According to Steemers, a short and shallow recession is the most likely scenario for the US economy in 2023. He expects the unemployment rate to rise to 4.5 percent by the first quarter of 2024, with job losses totaling 1.1 million, as more layoffs begin. to increase in the second half of 2023.
An orderly slowdown in job growth is likely the trend that federal policymakers want to see, especially as wage growth approaches the central bank’s 2 percent inflation target, Wells Fargo economists Sarah House and Michael Pugliese said in a report Friday. The economist concluded that “there are clear indications that the supply and demand for labor are more balanced.”
The technology sector began matching headcount to business needs last November after a pandemic hiring boom. The sector, which has had to realign expenses as the global economy slows, has seen Amazon downsize 18,000 jobsAnd Microsoft at 10,000 and Google at 12,000. Retailers like WalmartAnd gap And H&M The staff cuts began beginning last fall after the sector was widely plagued by sales and inventory issues.

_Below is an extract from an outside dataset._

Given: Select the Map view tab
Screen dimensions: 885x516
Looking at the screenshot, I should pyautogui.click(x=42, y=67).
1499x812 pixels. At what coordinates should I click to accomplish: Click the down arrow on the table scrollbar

Retail jobs fell across the pond, too. Retail jobs fell in the fourth quarter to their lowest average in ‘more than a decade’ British Retail Consortium Last month, that totaled 3.12 million, or down 14,000 from a year earlier.
The jobs front may get worse, and it may not be because of expected consumer spending declines.
Wal-Mart, the largest private sector employee, added 20,000 supply chain workers in 2024. The discounter has also continued to invest in technology, relying more on software intelligence and automation. This seems to come at a price on the labor front since this month Walmart is also in the process of laying off at least 2000 warehouse employees who are mainly involved in the fulfillment of e-commerce orders.
A spokeswoman said the shift in staffing is changing customer expectations. And in presentations for the retailer’s Investor Day, John Furner, president and CEO of Walmart US, said the investments will lead to “new roles” that are better designed to serve customers, that pay more.
Other retailers, such as Target and Macy’s, are also making investment moves in the technology. It is not yet clear what the final impact will be on the role of retail jobs in the future.